Let’s add error handling to wrap up the handler:
export async function GET({ fetch, setHeaders }) {
setHeaders({
'Content-Type': 'application/xml'
});
const response = await fetch('/api/posts');
if (!response.ok) {
throw error(500, 'Failed to fetch posts.');
}
const raw_posts = await response.json();
const posts = raw_posts.map((post) => createEntry(post.path, post.lastmod));
const sitemap = `<?xml version="1.0" encoding="UTF-8"?>
<urlset xmlns="http://www.sitemaps.org/schemas/sitemap/0.9">
${posts.join('\n')}
</urlset>
`;
return new Response(sitemap);
}
The above code is a simplified version of my actual endpoint, which you can explore on GitHub. My actual endpoint adds caching, validation, and prerendering.

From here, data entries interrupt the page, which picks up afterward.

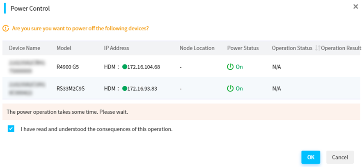Viewport: 364px width, 167px height.
Task: Select the R4900 G5 device row
Action: [181, 67]
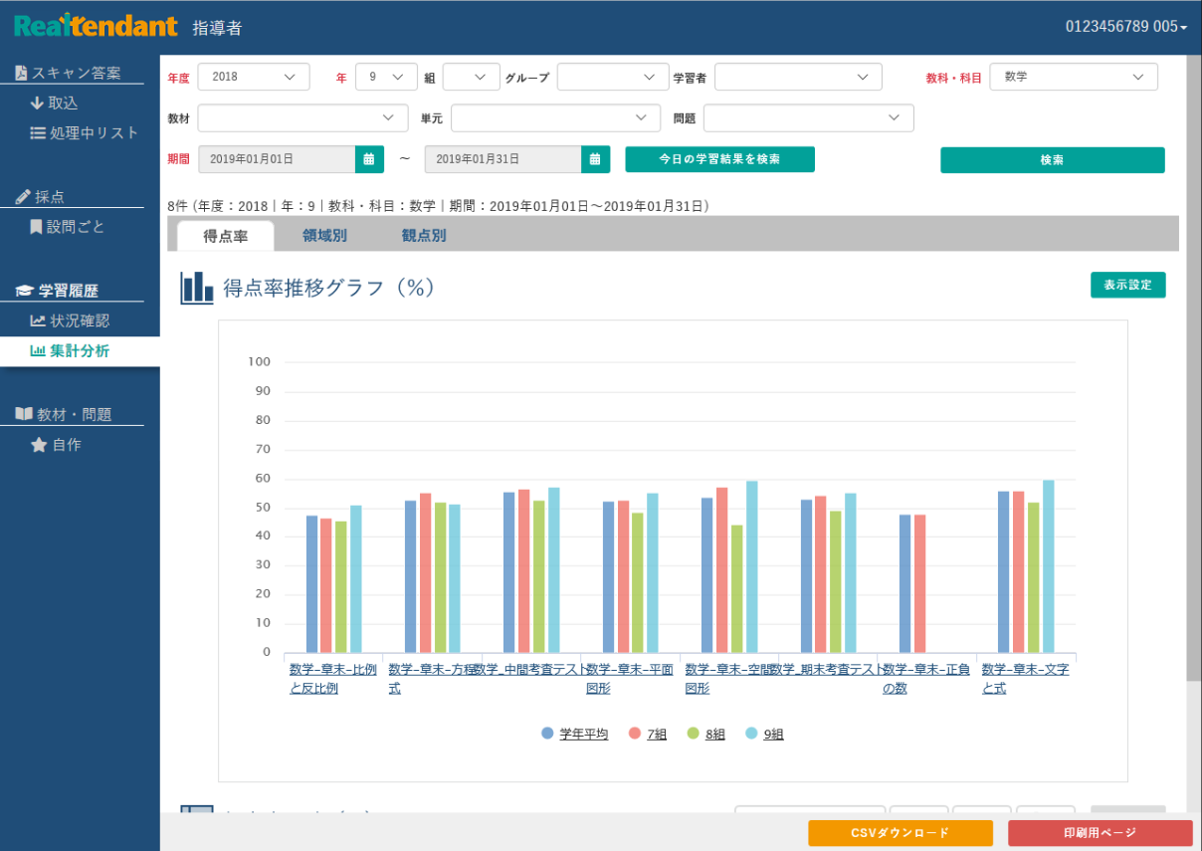Image resolution: width=1202 pixels, height=851 pixels.
Task: Open the account menu 0123456789 005
Action: click(1125, 27)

Alternative sitemap creation
If your SvelteKit site uses adapter-static, you can use package svelte-sitemap. With this package, instead of implementing an endpoint for a sitemap, you can configure the postbuild
hook in package.json
to scan all routes in the build
directory and create build/sitemap.xml
. This approach only works with adapter-static since svelte-sitemap cannot determine all possible routes for other adapters.